Collected data:
══════════

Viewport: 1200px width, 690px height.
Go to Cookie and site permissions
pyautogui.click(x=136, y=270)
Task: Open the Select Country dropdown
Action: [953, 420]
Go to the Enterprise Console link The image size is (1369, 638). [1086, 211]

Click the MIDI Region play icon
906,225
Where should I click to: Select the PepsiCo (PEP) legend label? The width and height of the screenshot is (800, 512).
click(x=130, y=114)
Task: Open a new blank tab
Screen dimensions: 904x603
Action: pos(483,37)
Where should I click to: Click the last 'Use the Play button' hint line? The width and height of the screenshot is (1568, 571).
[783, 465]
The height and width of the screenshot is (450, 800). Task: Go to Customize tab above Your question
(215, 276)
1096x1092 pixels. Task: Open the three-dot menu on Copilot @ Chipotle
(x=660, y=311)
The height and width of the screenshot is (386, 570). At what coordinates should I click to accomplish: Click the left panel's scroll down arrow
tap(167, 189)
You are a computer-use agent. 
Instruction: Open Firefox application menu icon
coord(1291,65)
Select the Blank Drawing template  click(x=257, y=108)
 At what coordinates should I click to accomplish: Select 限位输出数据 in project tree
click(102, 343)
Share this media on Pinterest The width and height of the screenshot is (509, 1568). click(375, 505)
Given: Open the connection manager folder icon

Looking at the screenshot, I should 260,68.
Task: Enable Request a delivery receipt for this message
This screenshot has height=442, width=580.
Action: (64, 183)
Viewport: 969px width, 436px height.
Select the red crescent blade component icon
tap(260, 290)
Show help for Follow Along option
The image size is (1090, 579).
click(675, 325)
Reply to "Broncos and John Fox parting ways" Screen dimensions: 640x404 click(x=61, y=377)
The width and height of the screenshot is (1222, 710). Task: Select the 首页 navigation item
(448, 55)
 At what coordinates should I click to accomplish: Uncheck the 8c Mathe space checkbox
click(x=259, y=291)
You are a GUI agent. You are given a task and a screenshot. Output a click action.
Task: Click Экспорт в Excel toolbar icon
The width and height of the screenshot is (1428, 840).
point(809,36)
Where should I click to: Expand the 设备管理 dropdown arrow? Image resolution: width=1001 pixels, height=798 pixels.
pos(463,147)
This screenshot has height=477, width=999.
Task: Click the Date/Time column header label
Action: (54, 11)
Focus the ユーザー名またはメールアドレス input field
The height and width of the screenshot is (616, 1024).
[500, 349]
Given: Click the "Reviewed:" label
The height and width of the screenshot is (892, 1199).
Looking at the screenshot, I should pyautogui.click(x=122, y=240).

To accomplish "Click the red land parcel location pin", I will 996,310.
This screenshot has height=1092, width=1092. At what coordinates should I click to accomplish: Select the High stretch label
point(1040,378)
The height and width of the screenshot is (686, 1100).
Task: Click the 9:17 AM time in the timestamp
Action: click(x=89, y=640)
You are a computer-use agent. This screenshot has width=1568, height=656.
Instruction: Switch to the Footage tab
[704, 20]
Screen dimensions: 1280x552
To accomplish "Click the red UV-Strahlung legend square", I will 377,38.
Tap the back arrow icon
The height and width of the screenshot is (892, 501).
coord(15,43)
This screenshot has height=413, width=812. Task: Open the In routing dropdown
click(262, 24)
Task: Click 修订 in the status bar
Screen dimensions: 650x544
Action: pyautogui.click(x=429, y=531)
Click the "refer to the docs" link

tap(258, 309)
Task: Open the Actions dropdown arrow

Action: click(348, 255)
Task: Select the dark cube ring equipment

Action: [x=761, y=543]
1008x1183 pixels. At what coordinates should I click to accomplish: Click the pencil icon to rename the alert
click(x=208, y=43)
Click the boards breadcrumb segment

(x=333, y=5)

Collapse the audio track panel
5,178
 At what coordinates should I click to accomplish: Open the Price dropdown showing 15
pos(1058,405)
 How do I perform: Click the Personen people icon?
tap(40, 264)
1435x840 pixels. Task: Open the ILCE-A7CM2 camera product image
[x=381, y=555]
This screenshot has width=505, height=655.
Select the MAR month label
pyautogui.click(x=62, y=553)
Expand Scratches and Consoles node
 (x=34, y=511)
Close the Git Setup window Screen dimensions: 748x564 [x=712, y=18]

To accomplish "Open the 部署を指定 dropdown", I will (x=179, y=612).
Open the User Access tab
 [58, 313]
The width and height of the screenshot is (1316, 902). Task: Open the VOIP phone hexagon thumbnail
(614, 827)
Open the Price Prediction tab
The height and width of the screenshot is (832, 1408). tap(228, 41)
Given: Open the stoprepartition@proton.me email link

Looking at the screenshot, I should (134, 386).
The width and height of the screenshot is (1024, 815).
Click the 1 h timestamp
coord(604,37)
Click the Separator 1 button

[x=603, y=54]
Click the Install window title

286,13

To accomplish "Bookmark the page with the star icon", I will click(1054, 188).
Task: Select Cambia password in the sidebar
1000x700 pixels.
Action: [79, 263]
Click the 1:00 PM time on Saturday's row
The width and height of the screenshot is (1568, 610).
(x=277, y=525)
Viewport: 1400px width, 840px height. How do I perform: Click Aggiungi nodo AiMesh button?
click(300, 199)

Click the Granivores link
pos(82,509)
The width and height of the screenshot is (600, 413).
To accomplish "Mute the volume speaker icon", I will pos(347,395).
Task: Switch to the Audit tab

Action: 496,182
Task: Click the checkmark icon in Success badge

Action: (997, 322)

══════════

**TASK GOAL:**
For each line of the entries that includes "agent", show that line.

**TASK ANSWER:**
You are a computer-use agent. 
You are a GUI agent. You are given a task and a screenshot. Output a click action.
You are a computer-use agent. This screenshot has width=1568, height=656.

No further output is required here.